Assessment Scoring example
Let's take a look at an example of assessment scoring.
Example
Scenario
You want to score a risk assessment in the Risk Manager app. The impact and likelihood are configured with a 3-point severity scale: Low = 1, Medium = 2, and High = 3.
The risk assessment where you want to calculate the score has the following risk factors:
- Likelihood = High (3)
- Impact = Medium (2)
The assessment score formula and risk level output are configured as follows:
Assessment Score Formula: (Likelihood x 100%) x (Impact x 100%)
Assessment Level Output: Inherent Risk Score is the output field with a 3-point severity scale (low, medium, and high). The ranges are set as follows:
- Low equals 0 to ≤ 3
- Medium equals >3 to ≤ 6
- High equals >6 to ≤ 9
Process
According to the assessment score formula, the calculation is as follows:
(Likelihood x 100%) x (Impact x 100%)
(3 x 100%) x (2 x 100%)
3 x 2 = 6
Therefore, 6 is the Assessment Score. This fits into the medium range of the output field in the Risk Level Output scale.
Result
Now, when you score this risk assessment, the Inherent Risk Score is Medium.
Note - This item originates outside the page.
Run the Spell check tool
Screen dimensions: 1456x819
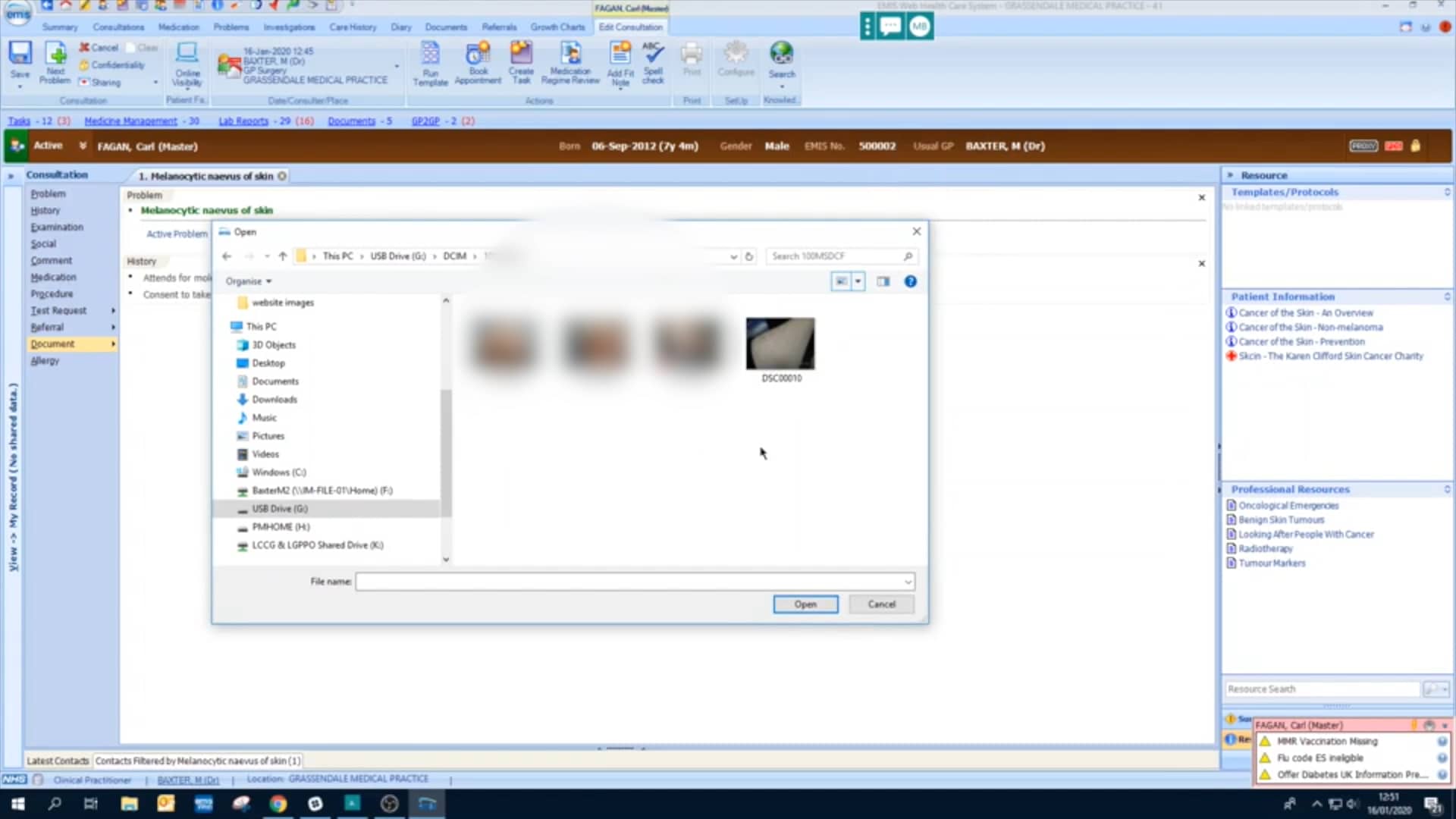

Viewing the scoring activity log
Scoring configuration is used to set up a scoring logic that applies to your organization. Scoring configuration enables you to apply the scores using a bulk operation rather than applying the scores manually to each risk or assessment.
The scoring dashboard displays a log for all the scoring activities performed. In the log, you can view the details of scores that were applied successfully and those that failed. The failed records can be rerun. The dashboard helps you to identify the records that are pending and manage the score-application process more efficiently.
Here is how you can view the scoring activity log:
- Open the Risk Manager app.
The Risk Manager home page is displayed.
-
In the left panel, select Activity and then select Scoring Activity.
In the Scoring Activity page, for every executed scoring run, you can view details such as date of execution, action, status (passed or failed), the risk or assessment records that were used for the execution, and the name of the user who executed the run.
-
Select the Action name link of the scoring run that you want to view or access.
The activity details pane is displayed. You can view the details such as date of execution, type of object, action on which scoring was performed, scoring logic, status and user details. You can also view the records that passed and failed. Select View details to access details of the records. Additionally, select Rerun action on failed objects to rerun failed records.
- Select View details to navigate to the scoring activity details page.
The Scoring Activity details page displays the detailed error message for each record included in the scoring execution run. In the Scoring Activity details page:
- View the details such as action on which scoring was performed, date of execution, status, type of object, user name, output field, scoring logic and the executed records.
Select View against each record to access details of the records. The object name, error message and status are displayed. Select the object name to view the Risk Event Assessment details page.
Select Rerun action on failed objects to rerun a failed scoring activity. When you initiate a rerun, a new scoring activity log entry is added in the Scoring Activity page list view with the new scoring execution details.
Note
When the scoring execution is in progress, you can view the number of records that have been completed and the number of records that are in progress. You can access the Rerun action on failed objects button after the execution is complete.